El segundo tema fundamental es el de la tierra en el departamento. El gobernador tendría que convocar de inmediato a la comisión agraria departamental para tomar control de titulaciones cuestionadas a favor de colonos, sin que haya trato igualitario con los oriundos que demandan tener sus parcelas para cultivar. También es preciso que haya presencia del estado allá donde se está sembrando coca y se están instalando fábricas de droga, depredando el medioambiente y causando un daño irreversible a la sociedad.

Si el INRA y la ABT no dialogan con la Gobernación hay que ponerlo en evidencia y demandar respeto a la región, a fin de que la migración se haga en el marco de lo ético y legal.

Una tercera tarea es concretar la región metropolitana.

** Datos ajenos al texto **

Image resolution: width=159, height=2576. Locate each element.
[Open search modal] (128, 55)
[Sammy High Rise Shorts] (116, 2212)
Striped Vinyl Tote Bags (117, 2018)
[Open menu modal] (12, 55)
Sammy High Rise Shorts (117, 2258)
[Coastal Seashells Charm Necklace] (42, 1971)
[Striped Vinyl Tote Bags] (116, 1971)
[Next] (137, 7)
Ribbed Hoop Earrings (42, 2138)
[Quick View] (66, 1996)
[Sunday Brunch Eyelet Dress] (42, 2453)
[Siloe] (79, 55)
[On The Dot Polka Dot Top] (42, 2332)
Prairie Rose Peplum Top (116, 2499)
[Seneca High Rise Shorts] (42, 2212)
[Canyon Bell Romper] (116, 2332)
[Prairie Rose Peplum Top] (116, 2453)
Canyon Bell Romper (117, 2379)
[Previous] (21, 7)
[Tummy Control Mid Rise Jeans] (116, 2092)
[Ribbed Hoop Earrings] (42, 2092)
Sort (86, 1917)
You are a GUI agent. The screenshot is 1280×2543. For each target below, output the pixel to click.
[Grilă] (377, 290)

No es correcto que cinco municipios que interactúan permanentemente no puedan coordinar la gestión del transporte público, la disposición de la basura y otras misiones que, si se miran en conjunto, pueden mejorar la calidad de vida de la población.

Un asunto fundamental es que las nuevas autoridades hagan respetar su autoridad y que se ordene el caos existente en Santa Cruz de la Sierra por la presencia de comerciantes en cada palmo de la urbe o de transportistas que bloquean cualquier intento de ordenar el tráfico urbano.

Todo lo anterior necesita una herramienta fundamental y es el censo nacional de población y vivienda, que debe ser una demanda inclaudicable de los dos niveles de gobierno. La migración es constante y no estaría mal si fuera acompañada de recursos y condición para atender a los nuevos moradores del departamento.

En suma, son tareas cruciales que deben unir a las nuevas autoridades.

Lamentablemente, escenas y debate entre sordos, como el que se vio en la primera sesión del Concejo, no hacen más que desesperanzar a la ciudadanía que espera mucho más de sus autoridades.